### Prompt
Please copy the lines of the listing below word for word, starting at the line that contains "is (268, 2576)." and ending at the line that contains "Looking at the image, I should click on (42, 2371).", with both of those lines included.

(Stored items)
• • • • •
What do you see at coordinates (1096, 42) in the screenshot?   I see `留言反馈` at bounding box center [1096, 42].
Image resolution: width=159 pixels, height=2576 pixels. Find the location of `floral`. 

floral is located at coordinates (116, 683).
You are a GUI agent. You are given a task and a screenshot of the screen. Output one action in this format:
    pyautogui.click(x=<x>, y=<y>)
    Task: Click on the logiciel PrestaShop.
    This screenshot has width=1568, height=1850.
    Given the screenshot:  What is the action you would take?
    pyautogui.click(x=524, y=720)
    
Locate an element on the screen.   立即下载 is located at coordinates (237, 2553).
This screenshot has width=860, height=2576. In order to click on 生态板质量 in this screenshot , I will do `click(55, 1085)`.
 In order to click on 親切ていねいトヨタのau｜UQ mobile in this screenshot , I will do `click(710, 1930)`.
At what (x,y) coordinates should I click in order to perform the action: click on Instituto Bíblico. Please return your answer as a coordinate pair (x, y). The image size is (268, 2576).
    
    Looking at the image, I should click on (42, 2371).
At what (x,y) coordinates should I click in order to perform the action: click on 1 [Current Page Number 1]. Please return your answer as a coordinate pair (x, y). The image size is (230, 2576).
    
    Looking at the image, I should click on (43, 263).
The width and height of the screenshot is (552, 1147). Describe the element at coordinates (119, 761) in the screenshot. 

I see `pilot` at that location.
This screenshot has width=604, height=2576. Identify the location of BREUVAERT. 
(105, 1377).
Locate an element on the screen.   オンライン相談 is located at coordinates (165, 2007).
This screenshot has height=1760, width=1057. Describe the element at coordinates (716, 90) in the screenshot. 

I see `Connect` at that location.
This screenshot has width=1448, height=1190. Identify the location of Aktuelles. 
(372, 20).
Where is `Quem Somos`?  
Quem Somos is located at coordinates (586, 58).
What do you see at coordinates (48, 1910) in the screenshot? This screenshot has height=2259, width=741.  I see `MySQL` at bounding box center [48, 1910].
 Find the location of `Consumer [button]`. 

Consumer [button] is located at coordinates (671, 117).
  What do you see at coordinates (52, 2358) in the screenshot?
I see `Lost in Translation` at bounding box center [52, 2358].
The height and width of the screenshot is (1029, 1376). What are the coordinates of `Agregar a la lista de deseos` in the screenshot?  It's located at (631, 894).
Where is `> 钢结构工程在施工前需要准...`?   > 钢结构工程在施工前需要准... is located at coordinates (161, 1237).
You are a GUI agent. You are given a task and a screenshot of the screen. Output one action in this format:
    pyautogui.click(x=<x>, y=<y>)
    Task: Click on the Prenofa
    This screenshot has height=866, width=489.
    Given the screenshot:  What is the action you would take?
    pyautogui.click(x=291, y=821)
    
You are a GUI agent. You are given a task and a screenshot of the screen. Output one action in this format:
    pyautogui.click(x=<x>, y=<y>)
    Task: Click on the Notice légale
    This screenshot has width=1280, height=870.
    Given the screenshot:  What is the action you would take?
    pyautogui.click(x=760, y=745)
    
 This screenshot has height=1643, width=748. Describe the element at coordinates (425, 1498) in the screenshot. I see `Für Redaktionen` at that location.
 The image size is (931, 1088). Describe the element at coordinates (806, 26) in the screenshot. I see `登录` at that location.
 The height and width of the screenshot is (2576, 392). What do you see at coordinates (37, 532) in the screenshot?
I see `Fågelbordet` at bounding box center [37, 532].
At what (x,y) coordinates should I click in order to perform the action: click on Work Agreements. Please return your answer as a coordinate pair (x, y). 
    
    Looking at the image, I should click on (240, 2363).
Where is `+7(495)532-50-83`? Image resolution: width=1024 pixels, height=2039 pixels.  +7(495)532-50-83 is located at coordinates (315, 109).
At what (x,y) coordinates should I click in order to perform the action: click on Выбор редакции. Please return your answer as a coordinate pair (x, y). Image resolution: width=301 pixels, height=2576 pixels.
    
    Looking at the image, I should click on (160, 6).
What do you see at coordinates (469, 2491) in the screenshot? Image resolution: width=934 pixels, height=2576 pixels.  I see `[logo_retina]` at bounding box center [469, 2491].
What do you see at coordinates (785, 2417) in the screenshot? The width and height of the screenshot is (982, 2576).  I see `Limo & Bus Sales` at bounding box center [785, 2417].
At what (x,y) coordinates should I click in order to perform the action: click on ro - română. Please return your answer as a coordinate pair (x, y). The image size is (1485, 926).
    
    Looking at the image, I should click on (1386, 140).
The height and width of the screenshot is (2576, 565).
• • • • •
### Expected answer
At what (x,y) coordinates should I click in order to perform the action: click on Instituto Bíblico. Please return your answer as a coordinate pair (x, y). The image size is (268, 2576).
    
    Looking at the image, I should click on (42, 2371).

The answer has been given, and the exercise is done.